Two weeks ago, I had the lovely opportunity of spending a week with my dearest of dear friends, Jada, at her home in Texas. While we were mostly occupied with moving her and her family from an apartment to a new house, chasing her busy toddler around, and bouncing her two-month old, we were also able to have some much desired best friend conversation. It was a full visit, one that I will cherish for years to come.

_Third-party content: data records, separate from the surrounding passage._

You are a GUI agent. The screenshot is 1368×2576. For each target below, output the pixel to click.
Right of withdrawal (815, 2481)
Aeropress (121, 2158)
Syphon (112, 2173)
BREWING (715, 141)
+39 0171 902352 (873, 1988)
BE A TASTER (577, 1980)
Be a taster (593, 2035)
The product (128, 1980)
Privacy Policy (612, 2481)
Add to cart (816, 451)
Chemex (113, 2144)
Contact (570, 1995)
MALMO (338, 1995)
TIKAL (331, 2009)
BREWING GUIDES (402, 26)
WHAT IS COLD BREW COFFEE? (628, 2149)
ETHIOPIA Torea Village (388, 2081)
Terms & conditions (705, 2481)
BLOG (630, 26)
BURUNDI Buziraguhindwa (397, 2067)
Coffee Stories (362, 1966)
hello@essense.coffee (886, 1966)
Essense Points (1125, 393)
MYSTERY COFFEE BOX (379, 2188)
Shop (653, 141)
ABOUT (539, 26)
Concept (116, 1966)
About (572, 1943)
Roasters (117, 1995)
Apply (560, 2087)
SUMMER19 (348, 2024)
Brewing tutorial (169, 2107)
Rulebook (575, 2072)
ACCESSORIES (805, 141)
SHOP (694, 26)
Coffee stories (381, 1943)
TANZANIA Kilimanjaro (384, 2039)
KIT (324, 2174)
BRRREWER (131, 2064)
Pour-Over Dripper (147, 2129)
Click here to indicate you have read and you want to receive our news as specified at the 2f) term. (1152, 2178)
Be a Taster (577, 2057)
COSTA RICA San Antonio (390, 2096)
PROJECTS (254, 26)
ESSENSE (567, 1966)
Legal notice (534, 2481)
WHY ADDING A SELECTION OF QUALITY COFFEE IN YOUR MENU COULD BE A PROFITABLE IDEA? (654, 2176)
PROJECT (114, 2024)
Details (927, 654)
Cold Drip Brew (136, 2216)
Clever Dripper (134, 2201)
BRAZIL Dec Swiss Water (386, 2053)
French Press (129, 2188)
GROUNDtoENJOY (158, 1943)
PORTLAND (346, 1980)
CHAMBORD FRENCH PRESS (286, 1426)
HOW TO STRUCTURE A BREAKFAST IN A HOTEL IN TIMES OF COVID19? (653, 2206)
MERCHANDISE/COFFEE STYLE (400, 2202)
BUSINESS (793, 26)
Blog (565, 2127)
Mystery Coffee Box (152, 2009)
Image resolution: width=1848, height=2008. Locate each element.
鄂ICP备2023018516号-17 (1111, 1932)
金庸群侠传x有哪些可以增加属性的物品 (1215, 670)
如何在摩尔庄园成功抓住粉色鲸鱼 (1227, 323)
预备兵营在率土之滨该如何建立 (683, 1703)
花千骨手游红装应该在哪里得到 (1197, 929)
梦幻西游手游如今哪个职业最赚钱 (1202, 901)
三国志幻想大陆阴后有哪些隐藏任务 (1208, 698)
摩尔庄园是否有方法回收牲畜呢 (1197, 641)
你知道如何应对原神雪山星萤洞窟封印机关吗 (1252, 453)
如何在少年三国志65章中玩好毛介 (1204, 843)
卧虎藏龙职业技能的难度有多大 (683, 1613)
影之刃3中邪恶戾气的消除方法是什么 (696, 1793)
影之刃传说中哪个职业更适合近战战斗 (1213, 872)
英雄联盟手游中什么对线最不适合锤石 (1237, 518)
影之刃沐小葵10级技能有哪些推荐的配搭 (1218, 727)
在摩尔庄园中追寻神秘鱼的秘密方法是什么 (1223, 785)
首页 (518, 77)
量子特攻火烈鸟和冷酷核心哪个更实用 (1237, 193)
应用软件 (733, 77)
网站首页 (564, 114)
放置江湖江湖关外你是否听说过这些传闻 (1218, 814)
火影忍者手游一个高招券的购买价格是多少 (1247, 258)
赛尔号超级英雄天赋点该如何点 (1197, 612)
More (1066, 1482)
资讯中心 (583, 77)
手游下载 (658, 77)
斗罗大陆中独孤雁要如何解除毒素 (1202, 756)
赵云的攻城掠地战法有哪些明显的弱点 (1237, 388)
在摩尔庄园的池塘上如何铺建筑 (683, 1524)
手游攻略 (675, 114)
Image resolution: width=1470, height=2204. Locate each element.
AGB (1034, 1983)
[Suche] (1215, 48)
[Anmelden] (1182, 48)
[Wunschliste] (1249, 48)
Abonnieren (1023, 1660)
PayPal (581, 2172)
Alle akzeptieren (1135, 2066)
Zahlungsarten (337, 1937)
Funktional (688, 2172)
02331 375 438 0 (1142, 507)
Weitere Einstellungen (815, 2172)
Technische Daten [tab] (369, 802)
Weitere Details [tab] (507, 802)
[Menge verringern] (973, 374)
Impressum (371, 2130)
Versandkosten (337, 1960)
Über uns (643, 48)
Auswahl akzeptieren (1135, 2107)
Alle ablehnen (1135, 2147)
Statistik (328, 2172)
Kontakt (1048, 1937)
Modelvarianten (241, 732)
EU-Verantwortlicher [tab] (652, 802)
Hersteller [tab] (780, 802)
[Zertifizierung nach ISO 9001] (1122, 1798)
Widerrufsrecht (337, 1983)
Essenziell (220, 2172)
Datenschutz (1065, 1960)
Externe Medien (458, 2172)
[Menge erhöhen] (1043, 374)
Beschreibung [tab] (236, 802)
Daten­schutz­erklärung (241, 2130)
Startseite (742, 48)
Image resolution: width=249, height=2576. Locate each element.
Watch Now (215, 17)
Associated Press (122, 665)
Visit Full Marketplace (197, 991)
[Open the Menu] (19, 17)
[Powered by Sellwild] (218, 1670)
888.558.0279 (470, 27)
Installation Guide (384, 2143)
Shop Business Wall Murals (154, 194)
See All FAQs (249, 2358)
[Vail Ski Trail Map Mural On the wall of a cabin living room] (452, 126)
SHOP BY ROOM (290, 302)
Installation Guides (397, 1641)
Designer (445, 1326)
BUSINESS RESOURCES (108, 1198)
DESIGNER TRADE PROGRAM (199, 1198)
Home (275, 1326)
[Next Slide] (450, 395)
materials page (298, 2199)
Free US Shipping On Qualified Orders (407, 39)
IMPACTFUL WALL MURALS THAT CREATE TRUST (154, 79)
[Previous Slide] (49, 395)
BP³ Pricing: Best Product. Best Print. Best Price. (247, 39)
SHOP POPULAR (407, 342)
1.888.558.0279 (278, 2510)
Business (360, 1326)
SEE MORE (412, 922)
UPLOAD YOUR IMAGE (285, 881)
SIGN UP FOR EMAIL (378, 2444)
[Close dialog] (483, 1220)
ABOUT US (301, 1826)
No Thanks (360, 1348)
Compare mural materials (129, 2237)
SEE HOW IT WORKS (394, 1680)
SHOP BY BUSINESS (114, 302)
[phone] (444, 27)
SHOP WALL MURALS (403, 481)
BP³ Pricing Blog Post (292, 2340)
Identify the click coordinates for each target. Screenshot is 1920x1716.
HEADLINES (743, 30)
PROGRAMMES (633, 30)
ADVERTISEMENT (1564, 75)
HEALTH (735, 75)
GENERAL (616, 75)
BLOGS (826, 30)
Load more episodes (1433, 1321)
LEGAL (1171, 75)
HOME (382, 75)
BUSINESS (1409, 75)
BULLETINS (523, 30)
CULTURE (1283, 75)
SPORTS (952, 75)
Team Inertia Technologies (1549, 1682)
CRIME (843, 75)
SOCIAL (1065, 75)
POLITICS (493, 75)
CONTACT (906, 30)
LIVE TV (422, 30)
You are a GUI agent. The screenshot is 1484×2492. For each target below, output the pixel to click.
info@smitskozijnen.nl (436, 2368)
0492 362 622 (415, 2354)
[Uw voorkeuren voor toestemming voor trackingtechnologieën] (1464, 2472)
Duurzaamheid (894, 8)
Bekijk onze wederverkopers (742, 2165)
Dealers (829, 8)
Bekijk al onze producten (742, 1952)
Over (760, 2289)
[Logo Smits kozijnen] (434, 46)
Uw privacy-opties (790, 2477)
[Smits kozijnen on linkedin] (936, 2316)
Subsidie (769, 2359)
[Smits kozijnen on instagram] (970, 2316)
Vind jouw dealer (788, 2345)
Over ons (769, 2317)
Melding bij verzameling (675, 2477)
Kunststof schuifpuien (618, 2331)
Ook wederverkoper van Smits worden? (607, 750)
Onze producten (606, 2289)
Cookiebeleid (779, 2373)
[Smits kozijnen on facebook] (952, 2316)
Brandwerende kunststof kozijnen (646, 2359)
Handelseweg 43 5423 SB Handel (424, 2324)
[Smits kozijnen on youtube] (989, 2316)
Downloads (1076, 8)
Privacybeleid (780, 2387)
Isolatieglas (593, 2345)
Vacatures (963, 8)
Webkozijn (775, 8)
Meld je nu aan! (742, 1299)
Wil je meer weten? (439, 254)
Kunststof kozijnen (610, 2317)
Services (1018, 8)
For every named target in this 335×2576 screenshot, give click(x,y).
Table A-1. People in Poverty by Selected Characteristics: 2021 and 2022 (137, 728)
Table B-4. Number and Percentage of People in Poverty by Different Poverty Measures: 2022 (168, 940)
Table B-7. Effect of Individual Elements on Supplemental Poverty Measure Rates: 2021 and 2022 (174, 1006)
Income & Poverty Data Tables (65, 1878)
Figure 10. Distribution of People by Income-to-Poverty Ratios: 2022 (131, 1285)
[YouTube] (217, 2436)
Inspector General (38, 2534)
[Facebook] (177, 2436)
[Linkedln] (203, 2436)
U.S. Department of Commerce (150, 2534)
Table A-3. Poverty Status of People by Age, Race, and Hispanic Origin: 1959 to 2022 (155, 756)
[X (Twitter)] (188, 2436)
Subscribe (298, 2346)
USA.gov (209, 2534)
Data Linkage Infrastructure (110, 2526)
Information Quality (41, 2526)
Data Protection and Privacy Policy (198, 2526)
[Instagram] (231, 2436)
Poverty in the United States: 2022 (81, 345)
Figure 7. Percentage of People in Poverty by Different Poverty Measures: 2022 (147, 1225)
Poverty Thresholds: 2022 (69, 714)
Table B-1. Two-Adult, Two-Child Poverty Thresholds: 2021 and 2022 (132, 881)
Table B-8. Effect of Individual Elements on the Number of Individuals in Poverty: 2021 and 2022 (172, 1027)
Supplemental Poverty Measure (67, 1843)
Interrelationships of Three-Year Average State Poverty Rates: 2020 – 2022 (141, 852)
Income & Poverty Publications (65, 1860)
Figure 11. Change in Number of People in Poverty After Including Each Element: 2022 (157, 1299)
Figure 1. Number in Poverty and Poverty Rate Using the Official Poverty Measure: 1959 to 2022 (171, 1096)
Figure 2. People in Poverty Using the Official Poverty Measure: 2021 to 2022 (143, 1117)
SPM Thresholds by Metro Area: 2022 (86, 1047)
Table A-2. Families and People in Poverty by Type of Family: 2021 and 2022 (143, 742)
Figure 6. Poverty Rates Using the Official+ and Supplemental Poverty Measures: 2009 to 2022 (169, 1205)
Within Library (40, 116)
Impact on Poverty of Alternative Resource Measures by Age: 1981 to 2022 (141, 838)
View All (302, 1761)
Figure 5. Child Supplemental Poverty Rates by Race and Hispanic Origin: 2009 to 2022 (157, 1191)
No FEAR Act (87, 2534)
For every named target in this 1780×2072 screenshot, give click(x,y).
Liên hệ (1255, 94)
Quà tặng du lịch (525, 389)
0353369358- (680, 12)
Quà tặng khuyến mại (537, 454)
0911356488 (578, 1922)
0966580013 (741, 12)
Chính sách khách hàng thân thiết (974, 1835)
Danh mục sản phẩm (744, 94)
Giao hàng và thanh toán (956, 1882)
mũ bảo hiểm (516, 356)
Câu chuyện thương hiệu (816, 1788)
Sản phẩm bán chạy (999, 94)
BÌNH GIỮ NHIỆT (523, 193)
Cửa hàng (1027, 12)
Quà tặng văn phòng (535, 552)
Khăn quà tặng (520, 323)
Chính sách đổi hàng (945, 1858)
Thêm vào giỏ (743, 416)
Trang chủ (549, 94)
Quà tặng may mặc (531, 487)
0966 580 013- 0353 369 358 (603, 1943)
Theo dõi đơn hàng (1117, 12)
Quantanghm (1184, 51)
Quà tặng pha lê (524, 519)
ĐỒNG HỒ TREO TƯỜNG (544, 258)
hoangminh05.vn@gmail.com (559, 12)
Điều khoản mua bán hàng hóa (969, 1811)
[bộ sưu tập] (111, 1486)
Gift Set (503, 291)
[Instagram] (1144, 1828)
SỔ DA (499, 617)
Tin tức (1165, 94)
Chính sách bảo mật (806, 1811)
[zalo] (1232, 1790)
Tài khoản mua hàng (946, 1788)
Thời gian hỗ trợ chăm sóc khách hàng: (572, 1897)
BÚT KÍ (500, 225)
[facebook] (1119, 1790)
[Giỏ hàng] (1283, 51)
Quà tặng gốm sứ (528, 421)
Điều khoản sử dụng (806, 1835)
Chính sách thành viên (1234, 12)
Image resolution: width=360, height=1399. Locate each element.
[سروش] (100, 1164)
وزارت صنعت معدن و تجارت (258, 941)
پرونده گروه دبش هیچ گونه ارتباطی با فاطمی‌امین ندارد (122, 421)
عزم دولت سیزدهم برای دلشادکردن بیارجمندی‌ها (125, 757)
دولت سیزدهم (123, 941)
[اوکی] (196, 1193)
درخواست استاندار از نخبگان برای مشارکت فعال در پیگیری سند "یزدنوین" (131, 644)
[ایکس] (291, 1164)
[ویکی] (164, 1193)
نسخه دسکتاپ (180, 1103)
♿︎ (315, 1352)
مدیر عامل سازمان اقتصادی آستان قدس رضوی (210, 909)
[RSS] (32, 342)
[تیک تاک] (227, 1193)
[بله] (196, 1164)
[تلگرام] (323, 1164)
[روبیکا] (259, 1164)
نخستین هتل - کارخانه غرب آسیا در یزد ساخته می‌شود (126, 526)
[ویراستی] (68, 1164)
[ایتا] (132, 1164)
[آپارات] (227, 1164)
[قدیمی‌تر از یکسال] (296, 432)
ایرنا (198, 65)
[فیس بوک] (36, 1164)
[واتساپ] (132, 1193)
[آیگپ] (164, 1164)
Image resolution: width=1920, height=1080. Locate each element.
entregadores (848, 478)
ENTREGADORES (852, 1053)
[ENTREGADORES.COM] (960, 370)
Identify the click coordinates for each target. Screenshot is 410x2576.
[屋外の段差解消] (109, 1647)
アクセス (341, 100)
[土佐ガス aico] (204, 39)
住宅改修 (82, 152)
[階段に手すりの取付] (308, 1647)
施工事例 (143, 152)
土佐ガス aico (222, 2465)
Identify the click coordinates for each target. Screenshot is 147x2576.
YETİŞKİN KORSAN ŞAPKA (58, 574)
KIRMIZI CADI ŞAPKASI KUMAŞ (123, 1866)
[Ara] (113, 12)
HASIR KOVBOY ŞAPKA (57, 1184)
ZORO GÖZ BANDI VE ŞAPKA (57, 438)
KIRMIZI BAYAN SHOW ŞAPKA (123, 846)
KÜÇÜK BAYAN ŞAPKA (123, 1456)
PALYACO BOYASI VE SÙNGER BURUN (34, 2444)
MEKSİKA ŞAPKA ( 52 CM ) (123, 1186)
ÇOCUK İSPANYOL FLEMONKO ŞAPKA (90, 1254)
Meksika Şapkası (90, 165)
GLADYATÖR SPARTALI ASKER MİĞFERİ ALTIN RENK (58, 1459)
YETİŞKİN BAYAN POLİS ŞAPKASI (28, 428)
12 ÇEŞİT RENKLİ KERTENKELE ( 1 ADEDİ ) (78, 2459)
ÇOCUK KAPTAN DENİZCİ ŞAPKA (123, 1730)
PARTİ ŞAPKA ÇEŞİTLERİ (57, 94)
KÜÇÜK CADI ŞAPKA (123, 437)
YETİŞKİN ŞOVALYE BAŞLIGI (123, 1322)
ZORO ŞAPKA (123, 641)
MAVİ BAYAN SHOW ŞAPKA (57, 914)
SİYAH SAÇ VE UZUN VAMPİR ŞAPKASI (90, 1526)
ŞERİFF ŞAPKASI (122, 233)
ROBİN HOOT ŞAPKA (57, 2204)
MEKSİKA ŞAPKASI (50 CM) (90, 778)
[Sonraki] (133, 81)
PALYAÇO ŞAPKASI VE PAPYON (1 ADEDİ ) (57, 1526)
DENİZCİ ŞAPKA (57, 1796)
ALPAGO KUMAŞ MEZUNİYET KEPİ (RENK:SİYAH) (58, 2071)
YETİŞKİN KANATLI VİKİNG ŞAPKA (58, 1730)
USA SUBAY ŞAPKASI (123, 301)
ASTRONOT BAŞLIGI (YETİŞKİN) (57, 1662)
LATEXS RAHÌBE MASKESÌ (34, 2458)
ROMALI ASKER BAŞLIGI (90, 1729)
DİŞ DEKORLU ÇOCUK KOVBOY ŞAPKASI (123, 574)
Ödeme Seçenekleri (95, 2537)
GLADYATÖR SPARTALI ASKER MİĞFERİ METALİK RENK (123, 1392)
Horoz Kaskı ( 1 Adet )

However, while I was away I found myself missing home. Of course I missed the usual things like my husband, my cat, my funky orange chair, my pillow, etc. However, it was the other things that I missed that really stood out to me. I missed funny things, like my sourdough starter and my plants. I missed my hundred year old, stained wood floors and my (currently frozen) compost pile. Upon realizing that I missed these odd pieces of home, I laughed. Can a sane person really miss a jar of fermenting flour?? That's questionable.... However, I came to the realization that it wasn't the actual things that I missed, but rather the rhythm that the work surrounding those things brings into my life.
I missed the daily task of adding a little flour and a little water to my sourdough starter. I missed watching the petals of my violets slowly open. I missed dumping the coffee grounds from the french press into the compost bin under the sink. I even missed the never-ending task of sweeping up white cat hair from our old floors.
I realized that these small tasks, that so often fill the small moments of my day, remind me that my home is so very filled with life. They remind me that while there is often quite a bit of work that goes into the daily runnings of this home, that the work produces a sort of rhythm and that rhythm has a way of grounding me. It makes me feel connected to the food that I put on our table. It makes me appreciate the time that it takes for a bud to become a flower. It makes me mindful about the food that we use and that which we waste. It makes me so very aware that my home is lived in, and therefore sometimes (or often) dirty. But most importantly, it makes me realize that life, wonderful life, really does happen in our home.
And so with these realizations, I've jumped back in and am fully embracing that rhythm, cat hair and all! And I couldn't be happier about it.